The Debt Advisory Centre has this advice:
Carry on paying your usage costs for your utilities
If you don’t do this, your gas/electricity company could force you to fit a prepayment meter in your house – which they could charge you for. Your water company could take out a County Court Judgment against you.
Contact your utility provider
Offer to pay as much as you can realistically afford towards your arrears each month – on top of your usage.
Pay this even if your providers disagree with the amount you’re proposing. Some utilities providers have their own charities that help people in fuel poverty, so you should check whether that help is available to you.
Consider getting a prepayment meter fitted
Although you may want to avoid getting a prepayment meter, it could be a good idea if you’ve tried everything and your providers are still ‘on your case’.

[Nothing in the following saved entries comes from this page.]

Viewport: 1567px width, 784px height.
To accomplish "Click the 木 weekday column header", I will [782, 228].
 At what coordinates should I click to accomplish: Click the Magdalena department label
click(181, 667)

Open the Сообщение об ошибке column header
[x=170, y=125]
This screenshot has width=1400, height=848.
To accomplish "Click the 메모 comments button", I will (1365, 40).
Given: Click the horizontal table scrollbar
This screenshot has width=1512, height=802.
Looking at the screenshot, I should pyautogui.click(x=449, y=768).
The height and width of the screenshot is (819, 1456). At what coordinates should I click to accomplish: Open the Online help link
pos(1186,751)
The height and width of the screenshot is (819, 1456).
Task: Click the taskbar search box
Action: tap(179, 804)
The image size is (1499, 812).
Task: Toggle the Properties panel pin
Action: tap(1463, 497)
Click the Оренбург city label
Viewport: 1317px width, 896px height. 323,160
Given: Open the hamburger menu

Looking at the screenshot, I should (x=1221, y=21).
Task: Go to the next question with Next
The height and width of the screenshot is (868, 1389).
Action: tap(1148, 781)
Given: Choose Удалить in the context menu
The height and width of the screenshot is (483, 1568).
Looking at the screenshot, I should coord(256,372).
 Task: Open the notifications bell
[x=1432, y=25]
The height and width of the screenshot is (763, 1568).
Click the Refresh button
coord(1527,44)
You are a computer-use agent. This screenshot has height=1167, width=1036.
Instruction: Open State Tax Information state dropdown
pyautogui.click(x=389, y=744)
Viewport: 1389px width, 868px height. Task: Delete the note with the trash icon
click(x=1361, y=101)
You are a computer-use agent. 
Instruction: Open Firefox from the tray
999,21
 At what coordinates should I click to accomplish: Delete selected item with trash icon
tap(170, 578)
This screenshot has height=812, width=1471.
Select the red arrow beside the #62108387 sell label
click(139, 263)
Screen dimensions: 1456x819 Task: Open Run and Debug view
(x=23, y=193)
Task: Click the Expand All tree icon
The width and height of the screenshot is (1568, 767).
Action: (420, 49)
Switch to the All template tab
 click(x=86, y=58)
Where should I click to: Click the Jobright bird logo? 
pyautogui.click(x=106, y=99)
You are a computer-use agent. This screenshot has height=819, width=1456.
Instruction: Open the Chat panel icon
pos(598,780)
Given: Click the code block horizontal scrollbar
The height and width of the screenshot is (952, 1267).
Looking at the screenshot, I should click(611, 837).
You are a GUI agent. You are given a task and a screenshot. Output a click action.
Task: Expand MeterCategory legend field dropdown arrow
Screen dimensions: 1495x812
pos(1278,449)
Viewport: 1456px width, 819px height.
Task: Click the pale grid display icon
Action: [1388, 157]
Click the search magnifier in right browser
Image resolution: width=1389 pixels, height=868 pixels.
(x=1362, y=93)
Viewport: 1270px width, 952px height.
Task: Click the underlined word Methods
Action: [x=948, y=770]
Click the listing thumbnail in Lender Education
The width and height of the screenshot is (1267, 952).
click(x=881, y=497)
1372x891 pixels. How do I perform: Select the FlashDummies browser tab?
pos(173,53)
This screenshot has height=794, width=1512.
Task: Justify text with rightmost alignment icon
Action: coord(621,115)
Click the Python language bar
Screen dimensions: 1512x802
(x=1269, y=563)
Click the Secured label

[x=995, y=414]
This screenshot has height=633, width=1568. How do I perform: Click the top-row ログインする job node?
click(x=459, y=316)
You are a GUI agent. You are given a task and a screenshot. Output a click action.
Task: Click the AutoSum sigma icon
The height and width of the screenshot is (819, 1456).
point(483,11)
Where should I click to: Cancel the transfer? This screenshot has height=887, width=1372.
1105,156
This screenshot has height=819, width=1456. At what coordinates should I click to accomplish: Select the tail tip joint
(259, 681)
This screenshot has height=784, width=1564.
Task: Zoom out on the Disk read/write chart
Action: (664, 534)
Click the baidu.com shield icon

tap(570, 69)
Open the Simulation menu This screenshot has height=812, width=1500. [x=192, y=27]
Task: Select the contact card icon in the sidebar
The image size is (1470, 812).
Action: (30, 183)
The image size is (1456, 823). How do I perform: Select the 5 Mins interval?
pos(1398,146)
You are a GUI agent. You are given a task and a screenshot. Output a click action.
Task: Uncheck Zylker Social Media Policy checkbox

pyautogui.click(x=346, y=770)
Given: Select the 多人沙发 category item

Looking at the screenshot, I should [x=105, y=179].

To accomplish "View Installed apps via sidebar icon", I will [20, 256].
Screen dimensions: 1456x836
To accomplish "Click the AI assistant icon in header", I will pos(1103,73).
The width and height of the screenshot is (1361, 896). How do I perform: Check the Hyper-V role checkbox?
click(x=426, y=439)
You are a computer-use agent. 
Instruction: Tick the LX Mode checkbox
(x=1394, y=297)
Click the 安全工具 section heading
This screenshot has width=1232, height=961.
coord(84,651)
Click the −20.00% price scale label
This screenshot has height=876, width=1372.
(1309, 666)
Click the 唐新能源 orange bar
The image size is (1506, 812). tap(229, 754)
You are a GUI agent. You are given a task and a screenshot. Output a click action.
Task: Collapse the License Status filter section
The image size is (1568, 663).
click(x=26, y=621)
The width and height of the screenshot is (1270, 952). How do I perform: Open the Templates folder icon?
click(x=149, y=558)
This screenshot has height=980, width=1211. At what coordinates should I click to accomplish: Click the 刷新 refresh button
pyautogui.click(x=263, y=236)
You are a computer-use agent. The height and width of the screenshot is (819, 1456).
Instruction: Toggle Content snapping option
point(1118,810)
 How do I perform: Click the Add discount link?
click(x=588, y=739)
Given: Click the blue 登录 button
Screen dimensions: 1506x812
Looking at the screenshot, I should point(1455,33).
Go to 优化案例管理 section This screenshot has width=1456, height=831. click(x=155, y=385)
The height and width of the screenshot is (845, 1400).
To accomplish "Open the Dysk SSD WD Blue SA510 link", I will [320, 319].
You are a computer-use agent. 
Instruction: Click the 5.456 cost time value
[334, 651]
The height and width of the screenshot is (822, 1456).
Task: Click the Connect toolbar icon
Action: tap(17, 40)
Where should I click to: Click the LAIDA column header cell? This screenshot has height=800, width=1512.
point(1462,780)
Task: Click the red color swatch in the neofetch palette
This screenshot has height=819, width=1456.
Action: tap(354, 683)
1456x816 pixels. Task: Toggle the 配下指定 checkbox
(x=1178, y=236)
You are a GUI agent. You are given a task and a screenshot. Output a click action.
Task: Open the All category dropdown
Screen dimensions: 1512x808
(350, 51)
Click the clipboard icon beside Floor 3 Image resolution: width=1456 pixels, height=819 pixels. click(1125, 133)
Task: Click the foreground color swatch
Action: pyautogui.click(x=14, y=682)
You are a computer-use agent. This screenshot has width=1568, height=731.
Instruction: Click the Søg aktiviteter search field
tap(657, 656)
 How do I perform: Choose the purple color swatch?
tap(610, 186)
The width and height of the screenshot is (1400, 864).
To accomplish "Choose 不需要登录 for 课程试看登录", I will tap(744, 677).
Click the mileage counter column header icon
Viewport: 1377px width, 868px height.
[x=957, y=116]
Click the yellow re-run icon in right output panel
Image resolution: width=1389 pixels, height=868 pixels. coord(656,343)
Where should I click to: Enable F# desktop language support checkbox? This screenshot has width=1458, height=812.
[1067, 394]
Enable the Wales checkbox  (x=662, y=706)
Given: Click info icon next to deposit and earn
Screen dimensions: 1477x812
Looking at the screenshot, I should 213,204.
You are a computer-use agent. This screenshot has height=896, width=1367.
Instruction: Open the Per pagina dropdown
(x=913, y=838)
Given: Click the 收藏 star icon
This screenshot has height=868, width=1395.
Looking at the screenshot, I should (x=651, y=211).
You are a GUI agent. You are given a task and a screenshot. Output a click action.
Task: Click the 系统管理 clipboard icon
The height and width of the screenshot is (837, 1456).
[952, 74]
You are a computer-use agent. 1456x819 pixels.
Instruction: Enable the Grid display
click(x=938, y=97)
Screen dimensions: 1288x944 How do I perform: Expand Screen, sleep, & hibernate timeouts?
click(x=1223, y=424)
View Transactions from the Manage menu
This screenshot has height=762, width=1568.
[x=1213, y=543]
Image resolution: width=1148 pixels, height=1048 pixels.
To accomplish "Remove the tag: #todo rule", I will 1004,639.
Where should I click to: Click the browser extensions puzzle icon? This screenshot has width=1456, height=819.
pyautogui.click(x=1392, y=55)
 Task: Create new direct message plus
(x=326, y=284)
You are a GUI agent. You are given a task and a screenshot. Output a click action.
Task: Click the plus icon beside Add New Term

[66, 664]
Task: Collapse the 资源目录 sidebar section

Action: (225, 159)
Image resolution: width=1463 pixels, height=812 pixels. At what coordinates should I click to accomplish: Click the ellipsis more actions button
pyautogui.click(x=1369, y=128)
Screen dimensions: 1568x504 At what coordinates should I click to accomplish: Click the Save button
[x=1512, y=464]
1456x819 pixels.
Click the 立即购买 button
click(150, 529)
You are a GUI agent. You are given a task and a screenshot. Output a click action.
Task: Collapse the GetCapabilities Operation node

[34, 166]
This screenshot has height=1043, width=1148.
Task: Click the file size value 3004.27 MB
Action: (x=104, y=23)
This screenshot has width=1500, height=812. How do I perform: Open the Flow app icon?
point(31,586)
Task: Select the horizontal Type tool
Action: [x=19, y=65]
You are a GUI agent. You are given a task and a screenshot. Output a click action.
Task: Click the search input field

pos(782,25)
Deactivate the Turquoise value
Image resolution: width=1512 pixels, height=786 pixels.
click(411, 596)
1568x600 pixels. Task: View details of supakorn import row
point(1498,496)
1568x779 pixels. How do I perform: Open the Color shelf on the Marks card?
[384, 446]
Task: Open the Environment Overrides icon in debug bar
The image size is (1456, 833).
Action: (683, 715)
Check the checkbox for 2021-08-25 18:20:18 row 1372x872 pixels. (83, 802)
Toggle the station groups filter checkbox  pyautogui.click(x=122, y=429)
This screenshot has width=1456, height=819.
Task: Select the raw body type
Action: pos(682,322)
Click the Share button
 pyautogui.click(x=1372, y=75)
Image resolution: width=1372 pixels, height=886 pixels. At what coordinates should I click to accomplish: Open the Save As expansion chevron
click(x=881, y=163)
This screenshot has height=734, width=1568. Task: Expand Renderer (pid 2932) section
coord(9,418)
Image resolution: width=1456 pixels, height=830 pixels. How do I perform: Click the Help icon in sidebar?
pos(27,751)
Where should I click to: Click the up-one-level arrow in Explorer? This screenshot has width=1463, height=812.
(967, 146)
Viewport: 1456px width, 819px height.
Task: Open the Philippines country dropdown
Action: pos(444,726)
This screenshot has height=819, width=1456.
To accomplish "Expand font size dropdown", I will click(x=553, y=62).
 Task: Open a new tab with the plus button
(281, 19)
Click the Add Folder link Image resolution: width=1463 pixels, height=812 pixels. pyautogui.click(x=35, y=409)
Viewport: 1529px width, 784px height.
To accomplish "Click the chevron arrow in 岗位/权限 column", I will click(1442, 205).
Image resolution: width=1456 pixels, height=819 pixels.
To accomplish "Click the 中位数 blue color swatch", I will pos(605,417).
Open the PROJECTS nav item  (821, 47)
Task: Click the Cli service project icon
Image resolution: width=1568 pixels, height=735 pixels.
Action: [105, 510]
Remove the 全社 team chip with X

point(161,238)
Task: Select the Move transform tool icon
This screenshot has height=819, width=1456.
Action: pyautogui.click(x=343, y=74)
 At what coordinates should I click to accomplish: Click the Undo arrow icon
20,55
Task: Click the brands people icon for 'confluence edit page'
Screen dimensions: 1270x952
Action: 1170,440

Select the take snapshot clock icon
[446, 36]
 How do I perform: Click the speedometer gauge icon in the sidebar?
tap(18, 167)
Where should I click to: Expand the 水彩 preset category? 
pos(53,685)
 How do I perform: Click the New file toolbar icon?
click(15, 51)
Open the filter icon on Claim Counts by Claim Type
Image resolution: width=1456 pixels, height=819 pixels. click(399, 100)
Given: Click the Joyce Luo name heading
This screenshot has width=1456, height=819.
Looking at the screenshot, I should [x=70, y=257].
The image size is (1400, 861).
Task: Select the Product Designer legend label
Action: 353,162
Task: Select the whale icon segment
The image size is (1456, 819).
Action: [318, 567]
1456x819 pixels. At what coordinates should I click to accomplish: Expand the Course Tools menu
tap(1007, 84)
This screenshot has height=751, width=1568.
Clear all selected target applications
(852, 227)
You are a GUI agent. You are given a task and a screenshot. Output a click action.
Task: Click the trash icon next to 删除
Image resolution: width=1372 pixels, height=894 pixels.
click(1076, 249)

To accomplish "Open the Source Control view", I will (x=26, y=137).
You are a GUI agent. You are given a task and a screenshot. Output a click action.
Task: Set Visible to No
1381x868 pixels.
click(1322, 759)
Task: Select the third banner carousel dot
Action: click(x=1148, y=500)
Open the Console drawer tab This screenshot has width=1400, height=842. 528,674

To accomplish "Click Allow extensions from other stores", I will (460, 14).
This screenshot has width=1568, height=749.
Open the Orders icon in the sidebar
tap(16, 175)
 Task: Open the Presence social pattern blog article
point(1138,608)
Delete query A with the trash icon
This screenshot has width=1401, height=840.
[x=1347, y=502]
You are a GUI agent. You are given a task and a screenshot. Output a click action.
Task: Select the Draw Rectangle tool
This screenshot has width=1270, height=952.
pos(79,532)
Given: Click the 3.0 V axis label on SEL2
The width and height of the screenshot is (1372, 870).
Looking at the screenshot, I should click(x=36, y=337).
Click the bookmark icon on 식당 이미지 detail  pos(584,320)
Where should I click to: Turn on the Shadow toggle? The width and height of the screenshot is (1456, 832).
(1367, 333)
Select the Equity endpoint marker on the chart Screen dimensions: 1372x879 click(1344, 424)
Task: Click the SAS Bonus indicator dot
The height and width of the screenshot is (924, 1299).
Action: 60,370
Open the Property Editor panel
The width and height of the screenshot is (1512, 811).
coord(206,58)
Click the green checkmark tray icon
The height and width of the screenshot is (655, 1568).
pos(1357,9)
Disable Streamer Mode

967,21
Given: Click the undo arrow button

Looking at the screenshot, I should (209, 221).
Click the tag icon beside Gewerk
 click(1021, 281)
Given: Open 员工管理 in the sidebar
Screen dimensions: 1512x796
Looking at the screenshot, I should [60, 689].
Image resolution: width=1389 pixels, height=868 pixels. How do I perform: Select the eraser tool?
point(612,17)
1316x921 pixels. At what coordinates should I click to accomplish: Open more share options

Prepaying can be more expensive than paying by Direct Debit, but it will stop contact from your provider – because you will be paying for all the energy you use directly. They can load your arrears onto the meter and you can pay them off as you go.
Get professional debt advice
If you’re not sure what to do about your utilities arrears, you should get professional advice as soon as possible. This is especially true if you’re also struggling with other debts, like credit cards and personal loans.
Ian Williams from the Debt Advisory Centre said: “Getting the right debt advice could help to reduce your debt repayments to a level you can afford – giving you enough room in your budget to keep up with your utility bills and arrears payments.”